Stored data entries
---

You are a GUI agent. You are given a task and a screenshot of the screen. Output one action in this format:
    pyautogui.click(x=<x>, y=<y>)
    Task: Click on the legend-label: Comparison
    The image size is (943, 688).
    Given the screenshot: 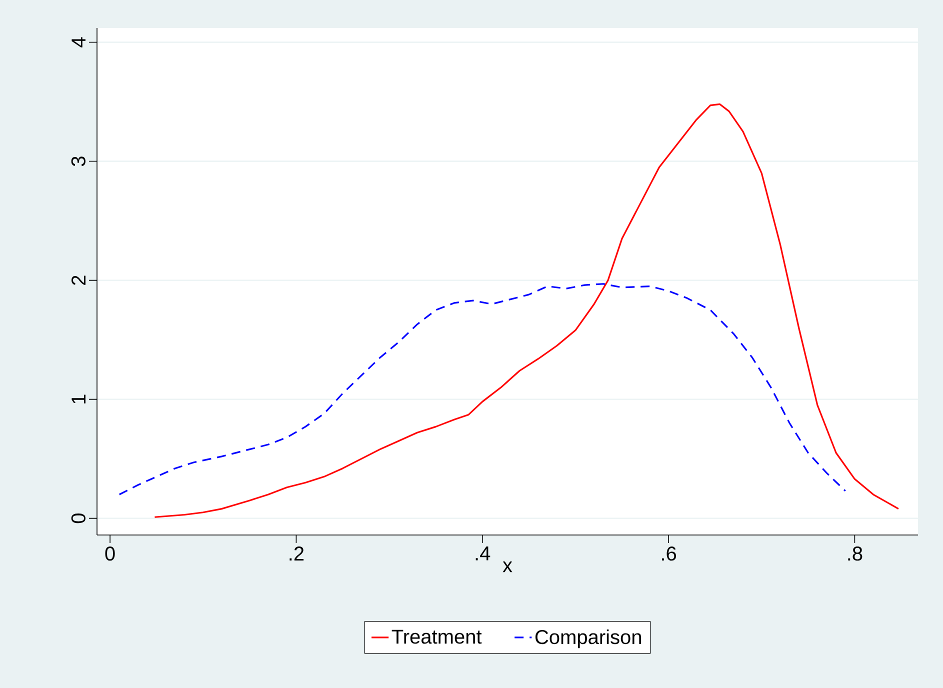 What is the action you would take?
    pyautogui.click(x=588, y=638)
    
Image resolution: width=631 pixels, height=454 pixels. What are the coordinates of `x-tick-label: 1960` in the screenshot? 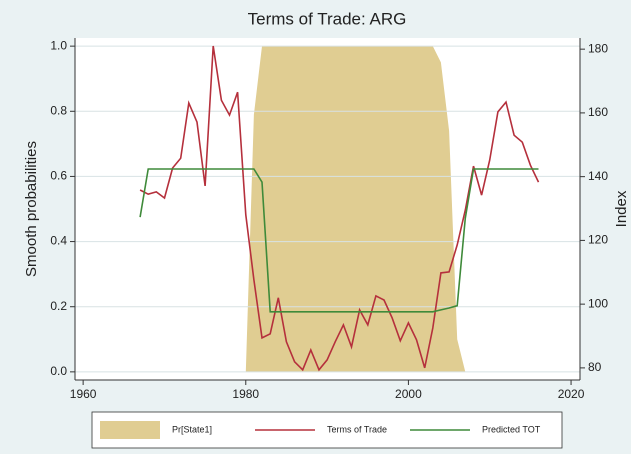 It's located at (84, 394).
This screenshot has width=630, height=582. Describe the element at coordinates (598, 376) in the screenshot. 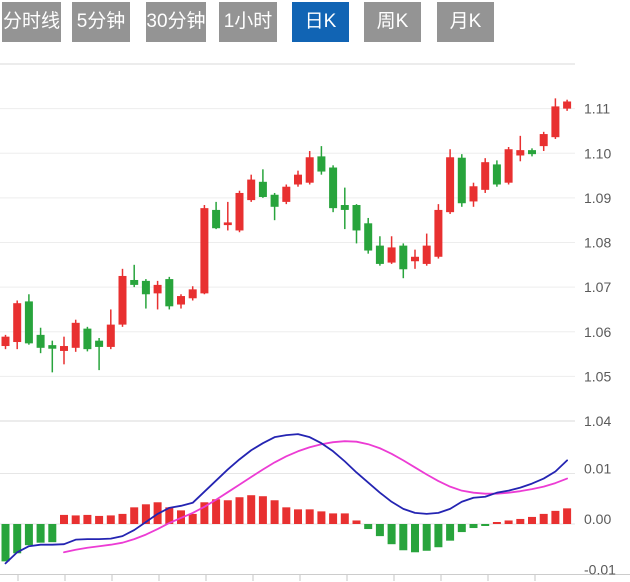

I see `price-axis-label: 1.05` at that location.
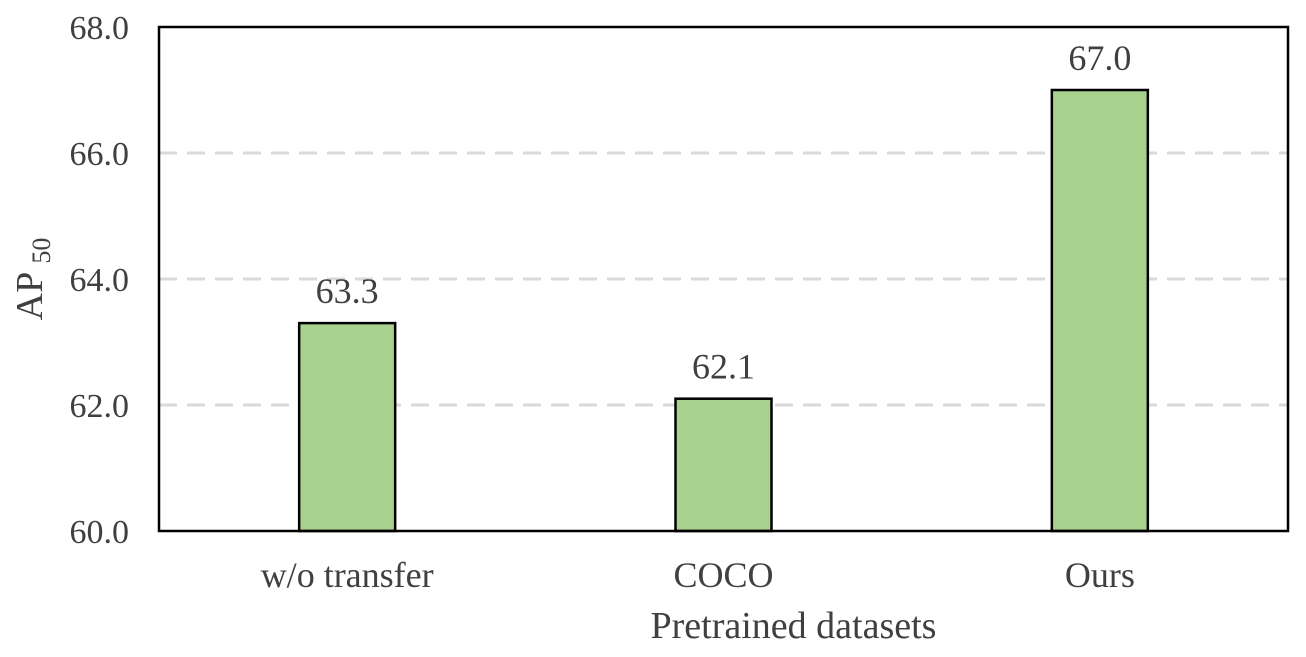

---

TASK TO COMPLETE:
Reproduce the data from the line containing "This screenshot has" through the end of the data, swapping "Describe" for "Identify" and leaving everything else unchanged, and omit the pictures from your answer.

EXERCISE RESULT:
This screenshot has width=630, height=582. Identify the element at coordinates (598, 376) in the screenshot. 

I see `price-axis-label: 1.05` at that location.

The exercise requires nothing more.